Posting an updated question from my last post as I think my requested output was a bit too complicated group_by edit distance between rows over multiple columns. Here, I have simplified the desired output.
I have the following data frame.
class id q1 q2 q3 q4
Ali 12 1 2 3 3
Tom 16 1 2 4 2
Tom 18 1 2 3 4
Ali 24 2 2 4 3
Ali 35 2 2 4 3
Tom 36 1 2 4 2
I am interested in finding potential cases of cheating. I hypothesise that if the students are in the same class and have similar scores on different questions, they are likely to have cheated. I realise it's a very naive assumption - I have just made up this example so that I can use this code in another context.
For example, looking at the class Tom, the IDs 16 and 36 have the same scores across the columns q1, q2, q3 and q4, which means that their score difference is zero (the difference between corresponding entries is zero).
Therefore, I want to calculate the row-wise sum of the absolute difference between multiple columns where the rows are grouped by class name.

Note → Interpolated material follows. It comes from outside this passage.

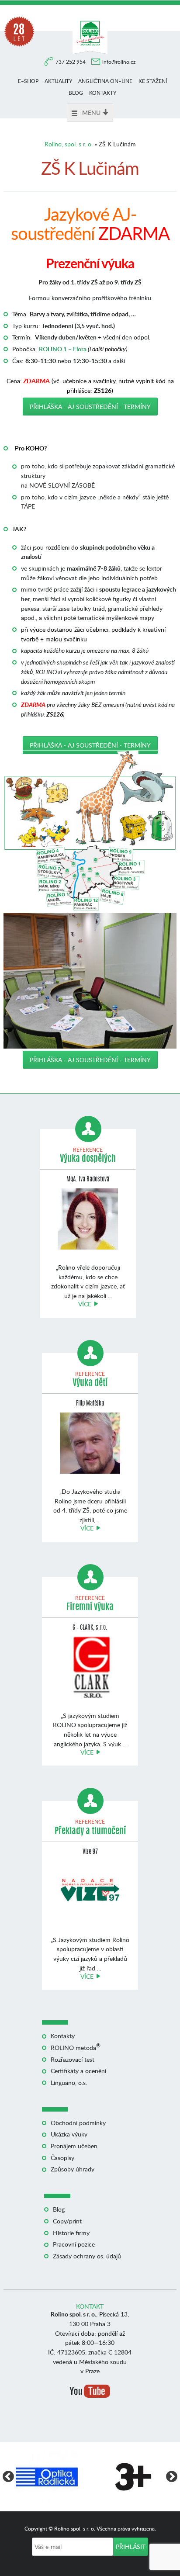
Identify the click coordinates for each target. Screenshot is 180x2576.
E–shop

Based on this absolute difference, I want to include additional columns such as diff0, diff1, diff2 and diff3:
My desired output is as below:
class id q1 q2 q3 q4 diff0 diff1 diff2 diff3
Ali 12 1 2 3 3 NA NA 24,35 NA
Tom 16 1 2 4 2 36 NA NA 18
Tom 18 1 2 3 4 NA NA NA 16,36
Ali 24 2 2 4 3 35 NA 12 NA
Ali 35 2 2 4 3 24 NA 12 NA
Tom 36 1 2 4 2 16 NA NA 18
Is it possible to achieve this using dplyr?
I have tried to look for related solutions, but none of them addresses the exact problem that I am facing, e.g.,
R - Calculate the differences in the column values between rows/ observations (all combinations), Creating new field that shows stringdist between two columns in R?, R Calculating difference between values in a column, and, R Calculate the difference between values from one to all the other columns
For your convenience, I am sharing data dput():
structure(list(class =
c("Ali", "Tom", "Tom", "Ali", "Ali", "Tom"),
id = c(12L, 16L, 18L, 24L, 35L, 36L),
q1 = c(1L, 1L, 1L, 2L, 2L, 1L),
q2 = c(2L, 2L, 2L, 2L, 2L, 2L),
q3 = c(3L, 4L, 3L, 4L, 4L, 4L),
q4 = c(3L, 2L, 4L, 3L, 3L, 2L)), row.names = c(NA, -6L), class = "data.frame")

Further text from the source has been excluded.